O que resta é esperar para ver até quanto o indicador de imunização continuará a manter São Caetano entre os principais endereços do Estado e, quem sabe, do País. E, mais que isso: até que ponto haverá um cruzamento bendito entre uma coisa e outra, ou seja, entre vacinação e índice de letalidade do vírus, a ponto de, finalmente, se chegar a um ponto de segurança sanitária mais concatenado com a média de endereços semelhantemente desenvolvidos.  

São Caetano conta com infraestrutura pública de serviços e de recursos humanos de saúde que não pode ser submetido a vexames classificatórios, acrescentando-se a isso as condições de qualidade de vida em geral muito acima da vizinhança regional e do País como um todo.

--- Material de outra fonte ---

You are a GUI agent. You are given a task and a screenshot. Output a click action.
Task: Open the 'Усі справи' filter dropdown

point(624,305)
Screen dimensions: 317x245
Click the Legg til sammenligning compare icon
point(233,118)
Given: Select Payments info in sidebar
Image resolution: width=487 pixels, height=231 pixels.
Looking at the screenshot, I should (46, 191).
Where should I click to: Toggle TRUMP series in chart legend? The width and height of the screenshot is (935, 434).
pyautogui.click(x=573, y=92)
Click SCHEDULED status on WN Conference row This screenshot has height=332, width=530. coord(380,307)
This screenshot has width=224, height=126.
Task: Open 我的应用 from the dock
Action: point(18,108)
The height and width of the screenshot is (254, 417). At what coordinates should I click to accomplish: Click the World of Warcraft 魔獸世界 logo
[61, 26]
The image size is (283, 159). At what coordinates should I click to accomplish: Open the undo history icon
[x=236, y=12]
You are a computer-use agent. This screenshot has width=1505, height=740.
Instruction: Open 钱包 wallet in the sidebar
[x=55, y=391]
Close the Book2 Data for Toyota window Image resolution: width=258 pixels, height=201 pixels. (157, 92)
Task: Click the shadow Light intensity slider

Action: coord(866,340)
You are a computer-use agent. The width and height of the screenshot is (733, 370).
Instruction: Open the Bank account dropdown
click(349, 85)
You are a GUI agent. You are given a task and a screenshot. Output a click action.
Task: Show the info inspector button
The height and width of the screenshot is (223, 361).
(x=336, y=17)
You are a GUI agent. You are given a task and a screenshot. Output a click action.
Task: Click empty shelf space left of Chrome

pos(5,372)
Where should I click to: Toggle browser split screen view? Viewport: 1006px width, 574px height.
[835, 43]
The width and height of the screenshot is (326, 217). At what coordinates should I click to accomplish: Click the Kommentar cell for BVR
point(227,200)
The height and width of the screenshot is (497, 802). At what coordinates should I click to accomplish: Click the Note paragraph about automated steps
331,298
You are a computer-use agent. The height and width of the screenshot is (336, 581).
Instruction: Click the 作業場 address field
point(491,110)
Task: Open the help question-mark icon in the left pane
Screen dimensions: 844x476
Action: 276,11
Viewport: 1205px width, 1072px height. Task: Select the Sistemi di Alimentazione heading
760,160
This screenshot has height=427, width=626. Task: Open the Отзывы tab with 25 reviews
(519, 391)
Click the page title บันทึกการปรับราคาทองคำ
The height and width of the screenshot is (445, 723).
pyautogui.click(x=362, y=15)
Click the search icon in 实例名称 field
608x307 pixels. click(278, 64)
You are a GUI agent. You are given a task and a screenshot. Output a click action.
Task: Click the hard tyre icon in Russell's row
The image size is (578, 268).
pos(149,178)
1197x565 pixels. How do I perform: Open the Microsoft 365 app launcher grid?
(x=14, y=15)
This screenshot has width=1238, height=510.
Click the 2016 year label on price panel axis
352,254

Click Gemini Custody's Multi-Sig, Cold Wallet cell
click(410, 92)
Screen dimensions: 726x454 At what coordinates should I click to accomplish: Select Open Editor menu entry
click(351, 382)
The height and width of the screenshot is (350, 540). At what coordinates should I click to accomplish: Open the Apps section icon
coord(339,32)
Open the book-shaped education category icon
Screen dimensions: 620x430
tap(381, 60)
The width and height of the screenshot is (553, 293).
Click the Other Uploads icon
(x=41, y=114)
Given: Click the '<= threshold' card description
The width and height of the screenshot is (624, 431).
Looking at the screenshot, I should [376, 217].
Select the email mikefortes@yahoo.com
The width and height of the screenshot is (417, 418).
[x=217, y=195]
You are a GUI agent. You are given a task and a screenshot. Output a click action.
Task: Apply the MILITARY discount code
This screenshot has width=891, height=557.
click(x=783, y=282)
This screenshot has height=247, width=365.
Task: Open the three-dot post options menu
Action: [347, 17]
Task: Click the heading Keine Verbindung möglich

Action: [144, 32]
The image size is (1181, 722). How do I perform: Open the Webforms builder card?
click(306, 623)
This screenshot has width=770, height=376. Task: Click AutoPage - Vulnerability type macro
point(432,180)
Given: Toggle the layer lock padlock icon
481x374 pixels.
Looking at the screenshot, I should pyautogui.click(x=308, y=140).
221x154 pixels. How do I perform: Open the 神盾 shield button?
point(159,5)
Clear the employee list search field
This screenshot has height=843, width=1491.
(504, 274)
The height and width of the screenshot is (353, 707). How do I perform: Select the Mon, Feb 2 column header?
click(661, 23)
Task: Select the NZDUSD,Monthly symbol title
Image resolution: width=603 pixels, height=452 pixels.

O ranking de imunização deveria parametrizar o índice de letalidade.  

Melhoria dupla?  

A pergunta suplementar refere-se ao comportamento do indicador de imunização quando a participação relativa da população idosa de São Caetano começar a cair porque o estoque vai-se esgotando e, em contraposição, as respectivas populações mais jovens dos demais municípios da região, que são mais encorpadas que em São Caetano, preencherão o calendário de vacinação.  

Teoricamente São Caetano tende a perder parte da vantagem nesse confronto, da mesma forma que entrou em campo em condições adversas no placar de óbitos, pelos fatores já expostos.  

Daí o reforço à conclusão que explicitei desde sempre: o prefeito José Auricchio Júnior comandou uma equipe de saúde que não se apercebeu da possibilidade de fugir da mesmice de outros municípios cujas tipologias demográficas e logísticas diferem demais das de São Caetano. Seguiu um receituário-padrão num Município diferenciado para o mal no ataque ao vírus e para o bem na aplicação de vacinas.  

Ao que parece, o interino Anacleto Campanella ainda não encontrou o caminho da salvação, porque não há sincronia positiva entre letalidade e imunização. Tomara que a vacina faça esse trabalho. Mas, para isso, a Coronavac tem de dar respostas efetivas às mutações do vírus. Algo que está sob a desconfiança da maioria dos especialistas.